Data to examine =>
=== Section Start ===
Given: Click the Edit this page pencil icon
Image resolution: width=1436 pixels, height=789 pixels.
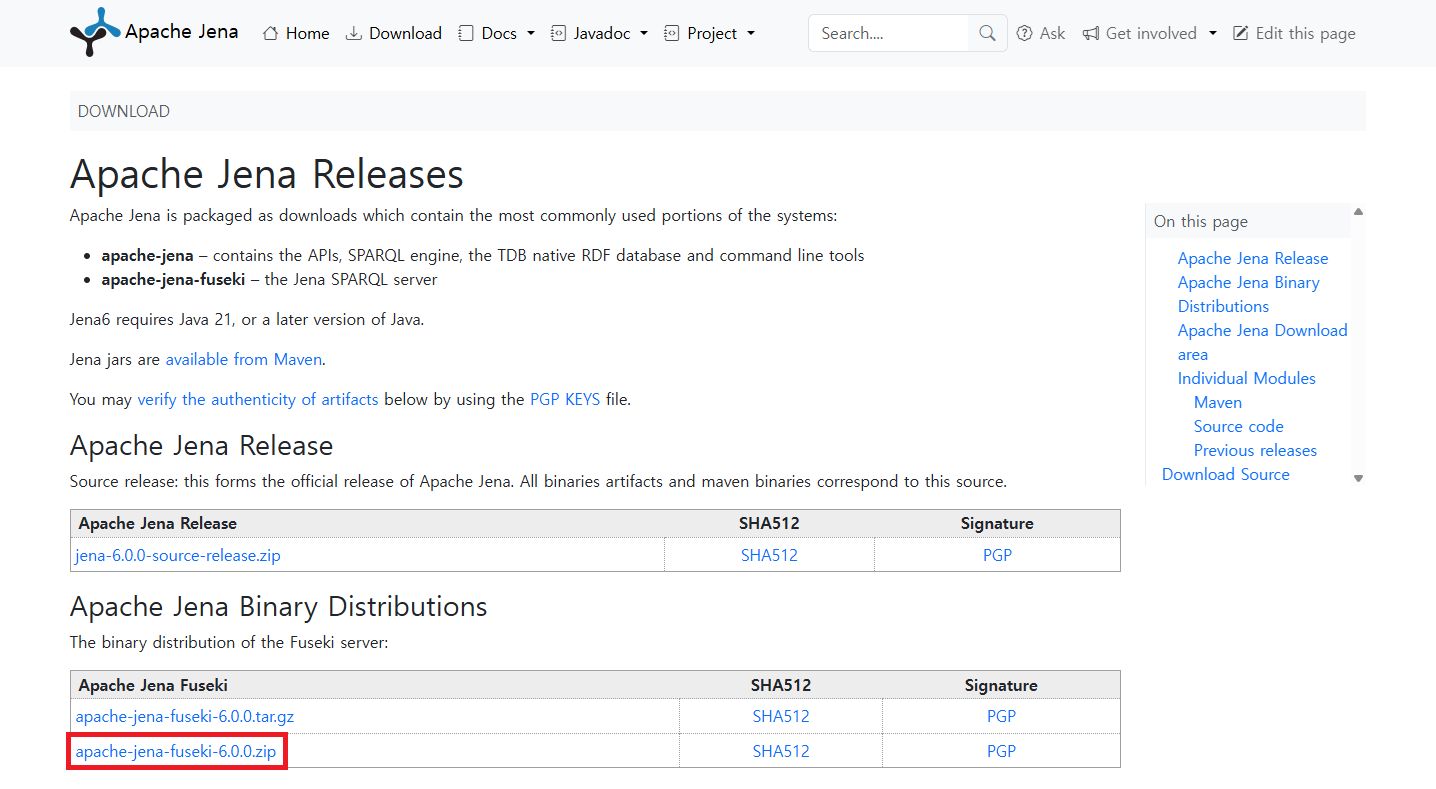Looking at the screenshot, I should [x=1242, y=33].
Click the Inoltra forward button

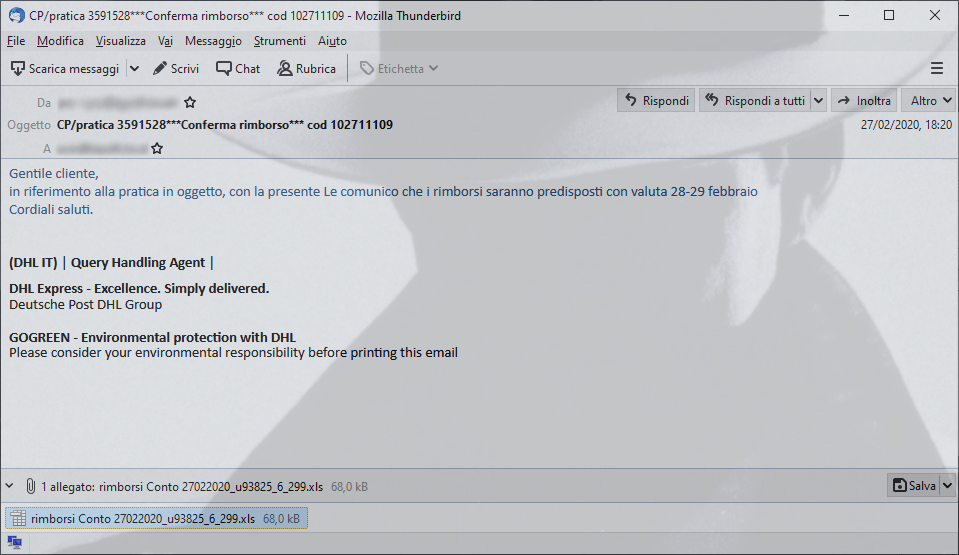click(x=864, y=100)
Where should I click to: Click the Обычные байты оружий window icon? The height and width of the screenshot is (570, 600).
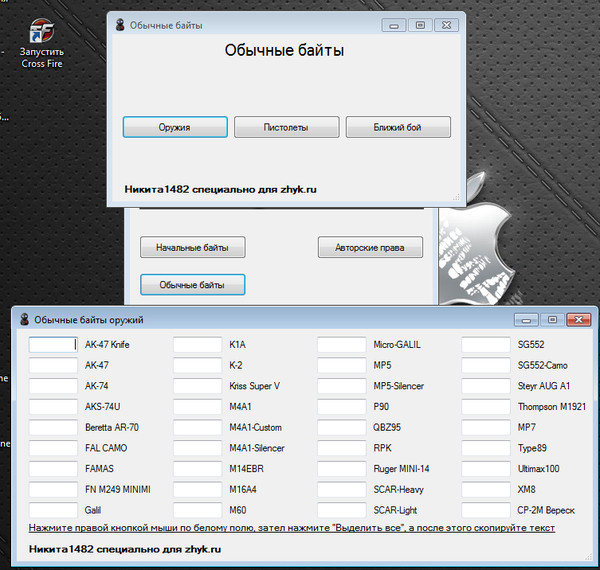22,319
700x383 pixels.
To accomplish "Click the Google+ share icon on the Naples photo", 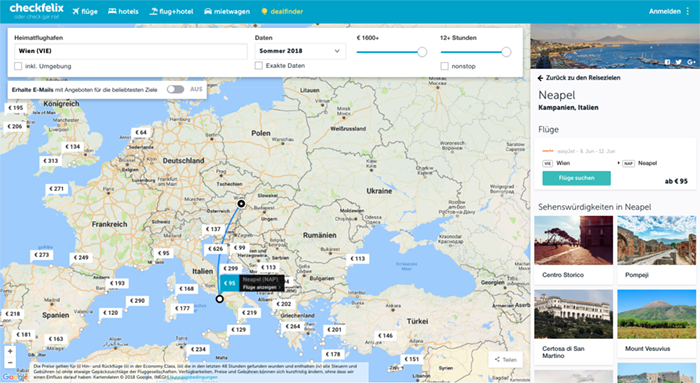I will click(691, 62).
=== Section End ===
=== Section Start ===
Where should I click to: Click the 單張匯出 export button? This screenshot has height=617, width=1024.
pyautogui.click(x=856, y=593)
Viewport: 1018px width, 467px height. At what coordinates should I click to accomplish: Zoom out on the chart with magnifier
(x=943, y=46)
=== Section End ===
=== Section Start ===
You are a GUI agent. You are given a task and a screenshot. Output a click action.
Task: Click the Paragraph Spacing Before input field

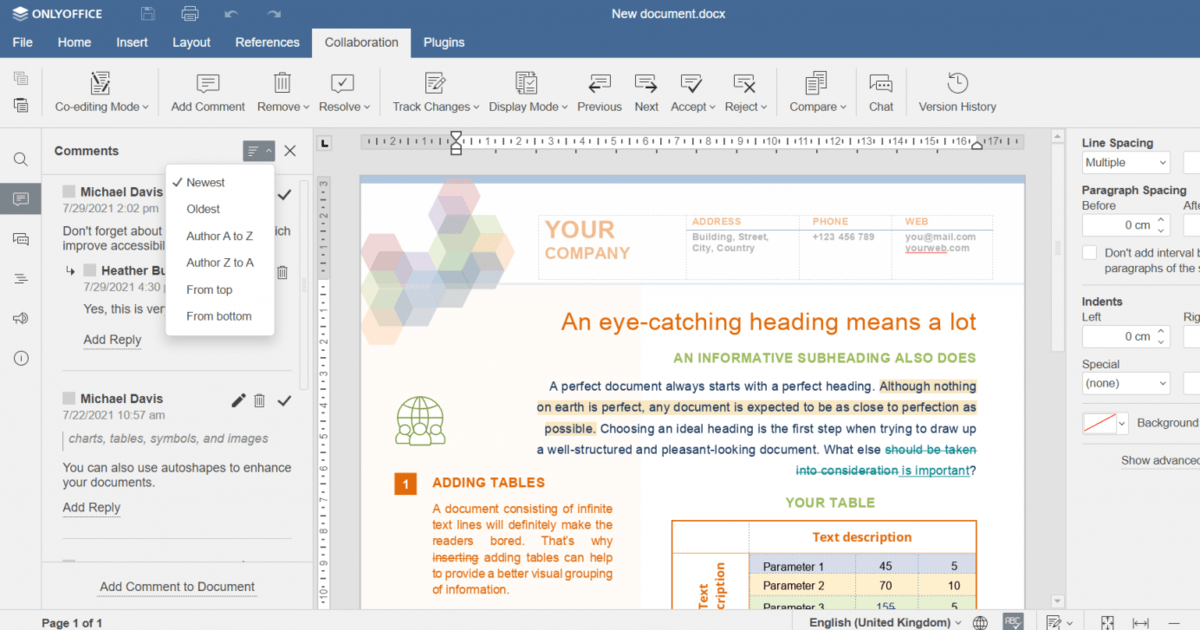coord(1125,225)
=== Section End ===
Goal of the exercise => Only one stretch of the listing is wanted: the lines starting at the one with "Given: Click the Edit this page pencil icon" and ending at the one with "700x383 pixels.", copied exactly and free of pictures.

Your solution =>
Given: Click the Edit this page pencil icon
Image resolution: width=1436 pixels, height=789 pixels.
Looking at the screenshot, I should [x=1242, y=33].
Click the Inoltra forward button

click(x=864, y=100)
Where should I click to: Click the Обычные байты оружий window icon? The height and width of the screenshot is (570, 600).
22,319
700x383 pixels.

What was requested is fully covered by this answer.